## [What to work on]
Take the entries below and print only the lines from the one with "Task: Click the vertical scrollbar down arrow" through the one with "The height and width of the screenshot is (191, 520).", exactly as they stand, both ends included.

+++ Records for the task +++

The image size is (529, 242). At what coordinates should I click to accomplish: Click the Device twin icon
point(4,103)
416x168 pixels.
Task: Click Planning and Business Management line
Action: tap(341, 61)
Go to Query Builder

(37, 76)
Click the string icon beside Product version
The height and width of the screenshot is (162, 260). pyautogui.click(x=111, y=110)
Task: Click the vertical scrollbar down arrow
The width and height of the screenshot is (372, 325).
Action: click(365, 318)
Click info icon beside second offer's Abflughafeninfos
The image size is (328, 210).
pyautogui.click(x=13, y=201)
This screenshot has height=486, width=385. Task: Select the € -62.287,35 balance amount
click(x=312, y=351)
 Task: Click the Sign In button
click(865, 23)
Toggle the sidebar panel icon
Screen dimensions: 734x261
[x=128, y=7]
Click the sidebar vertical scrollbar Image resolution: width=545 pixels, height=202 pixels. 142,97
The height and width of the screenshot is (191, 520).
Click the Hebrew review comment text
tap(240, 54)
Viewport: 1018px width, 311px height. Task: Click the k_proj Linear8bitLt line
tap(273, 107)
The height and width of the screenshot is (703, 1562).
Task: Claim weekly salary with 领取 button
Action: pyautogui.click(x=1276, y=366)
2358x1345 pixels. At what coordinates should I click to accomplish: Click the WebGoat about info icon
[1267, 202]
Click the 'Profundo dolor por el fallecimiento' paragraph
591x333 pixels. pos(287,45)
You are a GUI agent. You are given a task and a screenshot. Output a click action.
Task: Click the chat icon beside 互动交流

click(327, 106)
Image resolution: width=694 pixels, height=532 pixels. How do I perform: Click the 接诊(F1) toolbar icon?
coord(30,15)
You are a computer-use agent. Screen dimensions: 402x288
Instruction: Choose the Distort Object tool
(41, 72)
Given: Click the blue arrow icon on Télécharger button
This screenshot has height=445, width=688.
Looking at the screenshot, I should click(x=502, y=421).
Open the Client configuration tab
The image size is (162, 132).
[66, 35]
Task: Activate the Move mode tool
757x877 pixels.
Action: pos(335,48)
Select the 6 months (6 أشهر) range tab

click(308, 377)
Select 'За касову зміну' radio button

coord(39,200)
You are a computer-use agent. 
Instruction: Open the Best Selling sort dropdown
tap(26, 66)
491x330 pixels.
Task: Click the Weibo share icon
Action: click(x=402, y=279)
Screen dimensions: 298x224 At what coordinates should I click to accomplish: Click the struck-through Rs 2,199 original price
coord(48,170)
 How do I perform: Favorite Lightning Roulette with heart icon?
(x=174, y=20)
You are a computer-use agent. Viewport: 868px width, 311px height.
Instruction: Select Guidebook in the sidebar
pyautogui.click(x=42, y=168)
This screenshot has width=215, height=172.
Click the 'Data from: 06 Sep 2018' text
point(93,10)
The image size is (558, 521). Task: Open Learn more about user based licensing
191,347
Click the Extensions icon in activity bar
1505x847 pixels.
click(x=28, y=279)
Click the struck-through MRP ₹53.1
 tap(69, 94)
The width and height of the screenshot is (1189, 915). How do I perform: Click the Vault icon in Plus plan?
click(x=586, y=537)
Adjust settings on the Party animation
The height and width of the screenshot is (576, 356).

+++

## [Solution]
Task: Click the vertical scrollbar down arrow
The width and height of the screenshot is (372, 325).
Action: click(365, 318)
Click info icon beside second offer's Abflughafeninfos
The image size is (328, 210).
pyautogui.click(x=13, y=201)
This screenshot has height=486, width=385. Task: Select the € -62.287,35 balance amount
click(x=312, y=351)
 Task: Click the Sign In button
click(865, 23)
Toggle the sidebar panel icon
Screen dimensions: 734x261
[x=128, y=7]
Click the sidebar vertical scrollbar Image resolution: width=545 pixels, height=202 pixels. 142,97
The height and width of the screenshot is (191, 520).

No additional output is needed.